Industrial: Manufacturers and researchers use industrial real estate for tasks like making goods, storing them, or conducting experiments.
Land: Land covers undeveloped plots, empty spaces, and farming areas including farms, orchards, ranches, and forests.
Specific Purpose: We all access special purpose properties: cemeteries, government offices, libraries, parks, religious spots, and schools are some examples.
Real Estate Agent
A licensed real estate agent connects buyers with sellers and represents them in real estates legal discussions. Typically, they earn a commission based on a percentage of the home’s or commercial sale price.
Financial Dynamics of Real Estate Market:
2023 will be tough for commercial real estate due to rising interest rates and a looming recession. Even though inflation slowed down by the end of 2022, it was still a whopping 7%. The Fed aims to bring this closer to its 2% target and will keep pushing up rates until that happens. Because of these financial pressures and the increasing cost of capital, property values will likely drop.

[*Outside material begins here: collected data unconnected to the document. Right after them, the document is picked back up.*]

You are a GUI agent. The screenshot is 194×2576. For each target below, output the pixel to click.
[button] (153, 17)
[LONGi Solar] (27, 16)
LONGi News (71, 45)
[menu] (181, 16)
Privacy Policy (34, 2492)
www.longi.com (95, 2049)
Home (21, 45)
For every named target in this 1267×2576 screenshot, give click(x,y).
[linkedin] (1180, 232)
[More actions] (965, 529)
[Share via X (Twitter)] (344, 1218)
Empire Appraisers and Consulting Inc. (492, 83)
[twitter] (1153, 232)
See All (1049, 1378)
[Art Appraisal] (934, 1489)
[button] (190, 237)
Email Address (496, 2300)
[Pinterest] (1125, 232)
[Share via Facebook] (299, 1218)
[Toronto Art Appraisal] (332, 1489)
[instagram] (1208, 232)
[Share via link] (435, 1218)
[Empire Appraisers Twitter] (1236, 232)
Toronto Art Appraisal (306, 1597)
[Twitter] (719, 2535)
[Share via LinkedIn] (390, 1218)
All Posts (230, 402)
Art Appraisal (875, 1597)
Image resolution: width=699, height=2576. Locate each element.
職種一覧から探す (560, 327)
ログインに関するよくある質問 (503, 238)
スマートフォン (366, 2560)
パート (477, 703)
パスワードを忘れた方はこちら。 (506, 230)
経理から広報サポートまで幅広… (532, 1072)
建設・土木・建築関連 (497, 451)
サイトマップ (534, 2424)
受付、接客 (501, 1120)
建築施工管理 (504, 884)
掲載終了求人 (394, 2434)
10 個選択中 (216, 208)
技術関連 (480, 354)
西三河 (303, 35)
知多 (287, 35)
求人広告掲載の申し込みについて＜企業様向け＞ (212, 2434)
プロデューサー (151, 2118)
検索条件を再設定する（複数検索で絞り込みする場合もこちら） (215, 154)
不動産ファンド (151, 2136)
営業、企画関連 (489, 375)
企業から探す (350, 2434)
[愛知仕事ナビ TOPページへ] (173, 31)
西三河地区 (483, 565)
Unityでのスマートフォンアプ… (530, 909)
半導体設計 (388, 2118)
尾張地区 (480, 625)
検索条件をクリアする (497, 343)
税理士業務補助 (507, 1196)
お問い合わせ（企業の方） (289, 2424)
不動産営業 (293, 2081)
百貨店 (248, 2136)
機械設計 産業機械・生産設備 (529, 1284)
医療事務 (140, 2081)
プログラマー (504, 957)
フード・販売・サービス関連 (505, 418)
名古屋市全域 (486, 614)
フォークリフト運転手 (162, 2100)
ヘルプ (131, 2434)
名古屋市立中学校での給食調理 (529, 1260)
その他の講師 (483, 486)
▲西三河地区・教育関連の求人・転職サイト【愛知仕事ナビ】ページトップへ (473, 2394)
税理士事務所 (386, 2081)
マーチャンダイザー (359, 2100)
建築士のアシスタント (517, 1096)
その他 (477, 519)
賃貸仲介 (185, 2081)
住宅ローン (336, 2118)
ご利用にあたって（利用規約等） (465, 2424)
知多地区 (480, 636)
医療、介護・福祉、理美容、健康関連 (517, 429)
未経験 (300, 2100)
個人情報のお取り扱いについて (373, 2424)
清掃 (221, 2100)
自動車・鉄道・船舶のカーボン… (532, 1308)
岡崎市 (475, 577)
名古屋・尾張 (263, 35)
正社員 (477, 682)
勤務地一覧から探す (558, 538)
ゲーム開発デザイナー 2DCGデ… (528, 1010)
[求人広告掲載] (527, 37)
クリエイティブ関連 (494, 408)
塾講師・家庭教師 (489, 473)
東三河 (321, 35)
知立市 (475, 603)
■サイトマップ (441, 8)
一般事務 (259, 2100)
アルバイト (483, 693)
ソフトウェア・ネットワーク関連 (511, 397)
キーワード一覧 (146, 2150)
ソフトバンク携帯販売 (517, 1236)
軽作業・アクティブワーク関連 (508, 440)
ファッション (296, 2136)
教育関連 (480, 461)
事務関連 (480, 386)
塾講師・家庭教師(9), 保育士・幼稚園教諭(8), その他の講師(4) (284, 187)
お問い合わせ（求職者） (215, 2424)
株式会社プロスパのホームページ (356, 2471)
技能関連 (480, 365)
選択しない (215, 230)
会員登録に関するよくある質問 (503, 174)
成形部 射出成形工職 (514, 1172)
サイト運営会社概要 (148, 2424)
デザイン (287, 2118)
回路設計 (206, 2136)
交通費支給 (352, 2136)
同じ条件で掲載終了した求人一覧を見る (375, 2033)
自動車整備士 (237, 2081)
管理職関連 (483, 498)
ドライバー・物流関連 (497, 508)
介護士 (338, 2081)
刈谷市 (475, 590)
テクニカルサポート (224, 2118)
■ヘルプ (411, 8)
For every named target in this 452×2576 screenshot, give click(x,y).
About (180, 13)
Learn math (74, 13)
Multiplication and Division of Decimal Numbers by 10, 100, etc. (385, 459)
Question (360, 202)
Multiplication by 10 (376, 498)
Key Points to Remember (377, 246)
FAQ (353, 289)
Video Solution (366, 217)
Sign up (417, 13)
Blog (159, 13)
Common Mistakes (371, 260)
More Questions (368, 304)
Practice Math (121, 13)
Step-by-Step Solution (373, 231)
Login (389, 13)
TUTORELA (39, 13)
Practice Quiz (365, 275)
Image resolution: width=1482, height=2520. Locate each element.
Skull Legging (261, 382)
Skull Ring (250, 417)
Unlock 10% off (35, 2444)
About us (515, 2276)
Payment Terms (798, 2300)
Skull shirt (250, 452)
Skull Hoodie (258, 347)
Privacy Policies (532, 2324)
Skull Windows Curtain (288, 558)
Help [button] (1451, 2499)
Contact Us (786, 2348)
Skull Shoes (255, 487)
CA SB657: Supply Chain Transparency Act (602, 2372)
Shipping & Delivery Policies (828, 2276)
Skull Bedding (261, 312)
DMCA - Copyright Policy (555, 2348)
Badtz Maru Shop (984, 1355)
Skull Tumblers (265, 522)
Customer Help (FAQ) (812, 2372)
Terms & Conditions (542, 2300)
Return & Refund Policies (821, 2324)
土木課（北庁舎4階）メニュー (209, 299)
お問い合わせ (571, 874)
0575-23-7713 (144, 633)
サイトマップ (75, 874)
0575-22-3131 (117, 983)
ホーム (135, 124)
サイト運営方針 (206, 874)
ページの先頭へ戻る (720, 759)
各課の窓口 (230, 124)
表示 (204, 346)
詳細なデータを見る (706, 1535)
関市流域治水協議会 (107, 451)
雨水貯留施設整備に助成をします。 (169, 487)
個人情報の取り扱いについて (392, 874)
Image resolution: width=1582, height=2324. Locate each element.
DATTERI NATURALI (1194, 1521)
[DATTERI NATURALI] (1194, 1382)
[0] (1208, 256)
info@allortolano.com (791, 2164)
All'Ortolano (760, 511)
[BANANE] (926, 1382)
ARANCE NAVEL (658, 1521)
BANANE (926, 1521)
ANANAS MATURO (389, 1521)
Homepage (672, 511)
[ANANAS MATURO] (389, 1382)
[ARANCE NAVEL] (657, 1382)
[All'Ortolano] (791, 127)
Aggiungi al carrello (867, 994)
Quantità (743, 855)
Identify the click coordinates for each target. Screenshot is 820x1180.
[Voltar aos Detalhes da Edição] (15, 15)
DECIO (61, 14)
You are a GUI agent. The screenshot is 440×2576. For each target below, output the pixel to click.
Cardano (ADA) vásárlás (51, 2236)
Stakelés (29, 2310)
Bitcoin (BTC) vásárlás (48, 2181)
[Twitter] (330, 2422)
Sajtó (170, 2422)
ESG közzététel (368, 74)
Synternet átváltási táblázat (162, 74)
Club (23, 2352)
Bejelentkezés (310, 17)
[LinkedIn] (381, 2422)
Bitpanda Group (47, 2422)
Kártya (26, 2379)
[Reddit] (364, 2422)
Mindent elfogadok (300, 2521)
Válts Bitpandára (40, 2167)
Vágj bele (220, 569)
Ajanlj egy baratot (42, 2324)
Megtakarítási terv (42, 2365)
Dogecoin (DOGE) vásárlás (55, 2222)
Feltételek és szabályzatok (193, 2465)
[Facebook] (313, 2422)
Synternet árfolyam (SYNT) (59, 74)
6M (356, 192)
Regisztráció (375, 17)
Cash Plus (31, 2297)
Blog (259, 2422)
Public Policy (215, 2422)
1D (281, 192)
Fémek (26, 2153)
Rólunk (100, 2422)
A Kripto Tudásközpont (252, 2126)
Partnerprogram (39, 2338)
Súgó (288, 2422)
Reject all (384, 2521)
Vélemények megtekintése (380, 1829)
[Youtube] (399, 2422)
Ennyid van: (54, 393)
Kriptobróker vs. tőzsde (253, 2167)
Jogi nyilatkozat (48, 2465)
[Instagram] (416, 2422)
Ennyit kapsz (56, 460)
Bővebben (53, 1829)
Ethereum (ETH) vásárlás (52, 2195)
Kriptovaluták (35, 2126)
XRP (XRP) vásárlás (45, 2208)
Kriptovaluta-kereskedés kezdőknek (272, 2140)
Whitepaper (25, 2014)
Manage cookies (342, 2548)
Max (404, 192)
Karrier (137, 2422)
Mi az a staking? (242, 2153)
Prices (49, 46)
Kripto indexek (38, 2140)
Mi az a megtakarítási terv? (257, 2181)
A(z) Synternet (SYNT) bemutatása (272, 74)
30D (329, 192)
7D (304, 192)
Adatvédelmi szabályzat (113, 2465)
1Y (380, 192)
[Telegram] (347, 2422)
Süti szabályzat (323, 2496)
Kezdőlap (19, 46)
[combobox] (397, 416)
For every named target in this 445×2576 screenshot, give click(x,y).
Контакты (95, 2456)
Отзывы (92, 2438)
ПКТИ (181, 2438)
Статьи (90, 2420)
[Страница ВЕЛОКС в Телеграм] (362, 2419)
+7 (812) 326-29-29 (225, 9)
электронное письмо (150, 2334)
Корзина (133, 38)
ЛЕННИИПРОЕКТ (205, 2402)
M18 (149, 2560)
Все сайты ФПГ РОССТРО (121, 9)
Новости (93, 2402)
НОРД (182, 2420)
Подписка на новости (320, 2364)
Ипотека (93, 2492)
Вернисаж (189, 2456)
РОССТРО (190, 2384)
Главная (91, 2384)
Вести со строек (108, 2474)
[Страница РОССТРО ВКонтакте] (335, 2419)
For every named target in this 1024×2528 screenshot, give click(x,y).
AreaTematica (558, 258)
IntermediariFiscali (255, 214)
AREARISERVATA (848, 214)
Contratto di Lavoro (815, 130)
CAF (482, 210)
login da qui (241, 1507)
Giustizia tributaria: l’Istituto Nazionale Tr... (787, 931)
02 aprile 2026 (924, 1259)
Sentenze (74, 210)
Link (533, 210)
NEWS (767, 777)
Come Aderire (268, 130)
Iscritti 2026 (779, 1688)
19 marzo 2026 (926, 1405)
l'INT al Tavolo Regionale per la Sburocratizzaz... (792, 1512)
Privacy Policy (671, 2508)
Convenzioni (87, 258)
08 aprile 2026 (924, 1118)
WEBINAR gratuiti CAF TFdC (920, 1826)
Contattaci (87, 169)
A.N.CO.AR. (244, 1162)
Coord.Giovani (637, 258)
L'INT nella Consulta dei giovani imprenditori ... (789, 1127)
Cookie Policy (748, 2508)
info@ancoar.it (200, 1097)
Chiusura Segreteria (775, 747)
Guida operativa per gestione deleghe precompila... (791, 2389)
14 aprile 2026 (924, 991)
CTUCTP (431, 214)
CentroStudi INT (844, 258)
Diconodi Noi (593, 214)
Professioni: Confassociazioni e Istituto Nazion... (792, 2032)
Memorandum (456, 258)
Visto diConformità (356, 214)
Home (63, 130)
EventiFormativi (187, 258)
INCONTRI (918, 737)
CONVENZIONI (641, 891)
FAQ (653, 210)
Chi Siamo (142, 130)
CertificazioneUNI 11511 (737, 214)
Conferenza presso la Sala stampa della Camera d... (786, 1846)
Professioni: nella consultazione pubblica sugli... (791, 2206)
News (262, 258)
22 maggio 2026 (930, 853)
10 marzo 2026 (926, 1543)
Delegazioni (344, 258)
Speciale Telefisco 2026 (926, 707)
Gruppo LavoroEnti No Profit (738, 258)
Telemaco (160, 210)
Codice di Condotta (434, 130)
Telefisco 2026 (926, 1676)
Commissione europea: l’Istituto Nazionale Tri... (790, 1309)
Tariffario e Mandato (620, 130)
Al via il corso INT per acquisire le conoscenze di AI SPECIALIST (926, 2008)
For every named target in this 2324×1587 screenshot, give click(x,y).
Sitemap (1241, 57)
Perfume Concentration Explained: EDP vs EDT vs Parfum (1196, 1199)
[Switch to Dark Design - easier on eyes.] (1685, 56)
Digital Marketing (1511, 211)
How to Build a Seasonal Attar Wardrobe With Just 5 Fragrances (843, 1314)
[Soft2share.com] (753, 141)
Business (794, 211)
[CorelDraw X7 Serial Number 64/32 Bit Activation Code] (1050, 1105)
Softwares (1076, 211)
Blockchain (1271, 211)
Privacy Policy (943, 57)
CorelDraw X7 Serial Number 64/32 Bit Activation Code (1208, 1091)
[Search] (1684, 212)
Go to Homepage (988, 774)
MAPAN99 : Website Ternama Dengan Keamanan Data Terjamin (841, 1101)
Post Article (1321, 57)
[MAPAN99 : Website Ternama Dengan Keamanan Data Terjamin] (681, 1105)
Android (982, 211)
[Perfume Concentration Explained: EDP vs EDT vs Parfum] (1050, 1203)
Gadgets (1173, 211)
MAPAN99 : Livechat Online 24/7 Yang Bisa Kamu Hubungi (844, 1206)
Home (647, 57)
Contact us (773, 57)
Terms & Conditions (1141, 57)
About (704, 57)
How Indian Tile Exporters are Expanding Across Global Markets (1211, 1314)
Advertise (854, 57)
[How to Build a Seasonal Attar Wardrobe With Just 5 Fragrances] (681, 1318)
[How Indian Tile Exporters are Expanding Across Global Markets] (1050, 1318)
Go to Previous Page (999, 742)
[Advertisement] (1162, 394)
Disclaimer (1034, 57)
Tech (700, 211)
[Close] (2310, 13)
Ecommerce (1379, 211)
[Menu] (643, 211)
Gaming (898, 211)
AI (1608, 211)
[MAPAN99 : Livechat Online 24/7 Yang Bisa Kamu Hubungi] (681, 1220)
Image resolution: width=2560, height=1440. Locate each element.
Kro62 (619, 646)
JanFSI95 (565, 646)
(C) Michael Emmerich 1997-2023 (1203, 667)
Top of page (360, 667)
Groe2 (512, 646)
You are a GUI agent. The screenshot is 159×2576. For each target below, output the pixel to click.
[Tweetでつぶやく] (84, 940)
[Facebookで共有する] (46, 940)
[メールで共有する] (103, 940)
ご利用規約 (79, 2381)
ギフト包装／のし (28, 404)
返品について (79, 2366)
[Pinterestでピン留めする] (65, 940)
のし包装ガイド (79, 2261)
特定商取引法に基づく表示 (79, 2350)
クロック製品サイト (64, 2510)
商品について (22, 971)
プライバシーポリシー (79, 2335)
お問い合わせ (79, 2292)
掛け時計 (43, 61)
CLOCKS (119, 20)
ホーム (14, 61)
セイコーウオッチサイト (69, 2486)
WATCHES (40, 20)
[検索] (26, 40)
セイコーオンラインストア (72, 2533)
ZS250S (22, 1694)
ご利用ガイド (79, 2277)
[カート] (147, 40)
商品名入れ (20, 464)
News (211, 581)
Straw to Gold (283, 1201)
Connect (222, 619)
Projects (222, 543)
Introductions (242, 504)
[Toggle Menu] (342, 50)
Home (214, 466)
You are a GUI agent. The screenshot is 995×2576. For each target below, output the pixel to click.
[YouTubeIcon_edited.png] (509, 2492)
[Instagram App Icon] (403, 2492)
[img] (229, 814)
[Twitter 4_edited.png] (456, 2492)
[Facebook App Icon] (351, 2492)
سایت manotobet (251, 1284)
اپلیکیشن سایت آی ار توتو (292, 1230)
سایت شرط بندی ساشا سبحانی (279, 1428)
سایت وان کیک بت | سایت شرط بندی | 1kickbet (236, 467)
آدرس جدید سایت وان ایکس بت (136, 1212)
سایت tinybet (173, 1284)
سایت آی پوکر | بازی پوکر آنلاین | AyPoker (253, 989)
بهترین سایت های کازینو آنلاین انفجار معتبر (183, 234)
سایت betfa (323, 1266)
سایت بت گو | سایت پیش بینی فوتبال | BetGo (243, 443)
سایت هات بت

But there’s some good news. This recession won’t hit too hard. Companies are financially stable, and they’ll try to avoid big layoffs to keep their skilled workers, given the competitive job market. People might be feeling cautious about spending, but on average, families aren’t carrying as much debt as they did before past recessions. This means we might see only a slight increase in unemployment, probably not going past 6%. By the latter half of 2023, inflation should dip, leading to decreased interest rates and kickstarting a new economic phase that could stretch into the 2030s.
How and Where to Invest?
Buy Real Estate Investment Trusts (REITs)
REITs let you put your money into real estate without actually buying property. Think of them like mutual funds, but for properties like offices, shops, apartments, and hotels. They usually give out generous dividends, so many people use them for retirement savings. If you don’t want the cash now, you can roll those dividends back into your investment to make it grow even more.
Real Estate Limited Partnerships (REPL)
A real estate limited partnership (RELP) lets investors pool their funds with others to buy, lease, develop, and sell properties. This partnership offers a diverse range of real estate investment opportunities, making it easier for you to invest in properties that might be challenging to manage or purchase on your own.
Just like REITs, RELPs often have a collection of properties. However, they’re different in how they’re set up and organized. First off, RELPs are private equity, meaning you won’t find them on public stock exchanges.
They usually run for a set time, often between seven and 12 years. During this period, RELPs operate like mini-companies. They create a business plan, pinpoint properties to buy or develop, manage them, and eventually sell them, sharing the profits as they go. Once they’ve sold all their properties, the partnership ends.
Think about investing in properties to renovate and sell for a profit (house flipping)
It’s like living an HGTV episode: You buy a low-priced home that needs some TLC, fix it up on a budget, and then sell it for a profit. This approach, known as house flipping, is a tad more challenging than TV makes it seem. With today’s increased costs for building materials and rising mortgage interest rates, it’s pricier than before. As a result, many house flippers prefer to purchase homes with cash.
Lease a space
Consider renting out a section of your home. This approach can significantly cut down on housing expenses, letting homeowners enjoy the rising value of their property.
Inviting roommates can also help younger individuals manage mortgage payments. If you’re hesitant, give platforms like Airbnb a shot. It’s a low-commitment form of house hacking: you won’t deal with long-term tenants, Airbnb somewhat screens potential renters, and they offer a host guarantee to cover damages.
Utilize a digital real estate investment platform
Real estate investment platforms link real estate developers with investors keen to fund projects, either as debt or equity. Investors aim to get monthly or quarterly payouts, but they take on a high risk and pay a fee to the platform in return. Unlike many real estate investments, these are speculative and not easily sold like stocks.